The aim of this work was to study the effect of the combination between 2-hydroxypropyl-β-cyclodextrin (HPCD) and bioadhesive nanoparticles on the encapsulation and intestinal permeability of paclitaxel (PTX). In this context, a solid inclusion complex between PTX and HPCD was prepared by an evaporation method. Then, the complex was incorporated in poly(anhydride) nanoparticles by a solvent displacement method. The resulting nanoparticles, PTX–HPCD NP, displayed a size of about 300 nm and a drug loading of about 170 μg/mg (500-fold higher than in the absence of HPCD). The effect of these nanoparticles on the permeability of intestinal epithelium was investigated using the Ussing chamber technique.

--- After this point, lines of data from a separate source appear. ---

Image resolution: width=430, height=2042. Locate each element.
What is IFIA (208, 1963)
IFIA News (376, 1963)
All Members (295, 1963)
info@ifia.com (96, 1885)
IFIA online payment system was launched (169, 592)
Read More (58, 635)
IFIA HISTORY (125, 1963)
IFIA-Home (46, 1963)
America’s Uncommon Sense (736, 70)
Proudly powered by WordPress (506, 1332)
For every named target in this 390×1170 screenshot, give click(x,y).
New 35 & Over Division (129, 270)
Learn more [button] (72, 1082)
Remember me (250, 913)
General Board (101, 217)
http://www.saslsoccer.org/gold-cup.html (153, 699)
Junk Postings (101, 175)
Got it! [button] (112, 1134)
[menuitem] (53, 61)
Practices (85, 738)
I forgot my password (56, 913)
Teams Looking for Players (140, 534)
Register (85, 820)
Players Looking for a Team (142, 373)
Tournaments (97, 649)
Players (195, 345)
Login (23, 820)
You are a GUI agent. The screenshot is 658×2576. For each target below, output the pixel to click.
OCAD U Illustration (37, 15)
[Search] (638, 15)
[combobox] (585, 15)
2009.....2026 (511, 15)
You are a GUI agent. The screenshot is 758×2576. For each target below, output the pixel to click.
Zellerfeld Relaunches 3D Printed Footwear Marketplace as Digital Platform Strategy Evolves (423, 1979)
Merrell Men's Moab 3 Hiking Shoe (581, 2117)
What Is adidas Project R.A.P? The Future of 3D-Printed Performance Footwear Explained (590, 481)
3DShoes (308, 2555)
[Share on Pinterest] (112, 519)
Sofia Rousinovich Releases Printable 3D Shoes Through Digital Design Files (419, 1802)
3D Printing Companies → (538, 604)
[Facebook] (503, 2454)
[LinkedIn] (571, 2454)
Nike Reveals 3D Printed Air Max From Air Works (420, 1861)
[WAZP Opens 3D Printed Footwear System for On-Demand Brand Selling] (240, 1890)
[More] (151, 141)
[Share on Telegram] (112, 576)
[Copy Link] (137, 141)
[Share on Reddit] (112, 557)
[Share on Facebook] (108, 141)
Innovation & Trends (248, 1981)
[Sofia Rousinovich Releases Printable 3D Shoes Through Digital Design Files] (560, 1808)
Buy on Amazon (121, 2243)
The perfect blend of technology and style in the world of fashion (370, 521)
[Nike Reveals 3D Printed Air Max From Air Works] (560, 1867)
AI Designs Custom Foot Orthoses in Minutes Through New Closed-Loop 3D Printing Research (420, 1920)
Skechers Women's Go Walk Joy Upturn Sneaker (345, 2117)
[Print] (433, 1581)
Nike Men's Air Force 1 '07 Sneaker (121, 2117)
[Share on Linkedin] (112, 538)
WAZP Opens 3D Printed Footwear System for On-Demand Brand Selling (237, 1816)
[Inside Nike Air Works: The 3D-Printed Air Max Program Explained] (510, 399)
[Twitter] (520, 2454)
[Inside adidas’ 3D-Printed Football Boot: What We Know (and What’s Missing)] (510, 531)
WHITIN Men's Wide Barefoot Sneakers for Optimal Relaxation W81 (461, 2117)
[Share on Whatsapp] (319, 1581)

The apparent permeability (Papp) of PTX was found to be 12-fold higher when formulated as PTX–HPCD NP than when formulated as Taxol® (control). Furthermore, when interaction between nanoparticles and the mucosa was avoided, the permeability of PTX significantly decreased. In summary, the association between PTX–HPCD and poly(anhydride) nanoparticles would induce a positive effect over the intestinal permeability of paclitaxel, being the bioadhesion a mandatory condition in this phenomena.